In this lesson we briefly explore a few translations of the Bible and discuss what has been compromised when the last generation stopped using the KJV. Even though the KJV is harder for individuals to see and hear and to read and understand, we will begin to discover it’s tremendous value, even in today’s contemporary world.
A generation ago we gave up the KJV because it was too hard to read. But why was it not too difficult for our grandparents and their parents and their parents to read? What did we really give up when we stopped using the KJV? In this course you will learn why the KJV is the best bible to use for the person who is serious about their Bible study. You will learn what some of the old English word endings really mean and why it matters. After completing this course you will walk away with a richer understanding of the language used in your King James Bible and a deeper appreciation for the translators of the KJB.
English grammar has never been more interesting as we begin to discover the meaning behind words which end with est and eth, as you would find in words such as prayest and knocketh. You will be amazed at how the translators of the KJV were able to use specific word endings to help you gain precise understanding of words. We will look at specific passages of Scripture as we begin to apply this lesson. You may want to take notes!

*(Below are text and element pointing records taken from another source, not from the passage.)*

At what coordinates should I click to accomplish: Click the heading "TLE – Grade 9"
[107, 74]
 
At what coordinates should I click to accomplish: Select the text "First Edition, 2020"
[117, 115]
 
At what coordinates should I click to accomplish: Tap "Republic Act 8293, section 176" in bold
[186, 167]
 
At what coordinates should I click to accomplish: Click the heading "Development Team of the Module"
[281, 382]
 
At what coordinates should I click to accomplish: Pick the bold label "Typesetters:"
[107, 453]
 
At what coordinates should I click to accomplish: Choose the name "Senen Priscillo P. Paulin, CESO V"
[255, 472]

As we continue our English grammar lesson we will turn our attention to more words, which will continue to unlock some very basic and fundamental meanings for you. You will learn an easy way to remember the difference between thee, thy, thine, thou and ye, you, and yours. We will gain practical experience as we look at specific Scriptures and apply them to our understanding.

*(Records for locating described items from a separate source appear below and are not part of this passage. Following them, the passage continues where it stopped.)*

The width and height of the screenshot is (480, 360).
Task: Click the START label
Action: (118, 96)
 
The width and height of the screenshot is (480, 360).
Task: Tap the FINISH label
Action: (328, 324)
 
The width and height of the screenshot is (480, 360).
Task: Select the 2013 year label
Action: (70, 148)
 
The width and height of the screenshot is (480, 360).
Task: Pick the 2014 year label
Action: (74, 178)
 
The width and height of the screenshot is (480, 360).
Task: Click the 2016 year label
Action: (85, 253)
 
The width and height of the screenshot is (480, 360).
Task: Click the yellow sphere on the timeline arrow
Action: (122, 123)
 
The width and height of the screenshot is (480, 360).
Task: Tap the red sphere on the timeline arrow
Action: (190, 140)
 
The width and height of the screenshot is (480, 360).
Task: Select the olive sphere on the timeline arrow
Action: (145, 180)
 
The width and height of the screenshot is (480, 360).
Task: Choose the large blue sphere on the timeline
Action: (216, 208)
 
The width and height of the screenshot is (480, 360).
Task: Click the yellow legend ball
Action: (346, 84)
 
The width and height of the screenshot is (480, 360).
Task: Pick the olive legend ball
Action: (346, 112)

Modern translators have come along and interpreted the Bible for us. They make all kinds of interpretations, on our behalf, while many people don’t even realize it. In this lesson we will learn about some of the ways Bible translations are interpreting the Bible for you, employing methods such as italics, or lack of italics, quotations and capitalization of pronouns; all as a way of making the Bible easier to read, but compromising the truth of scripture.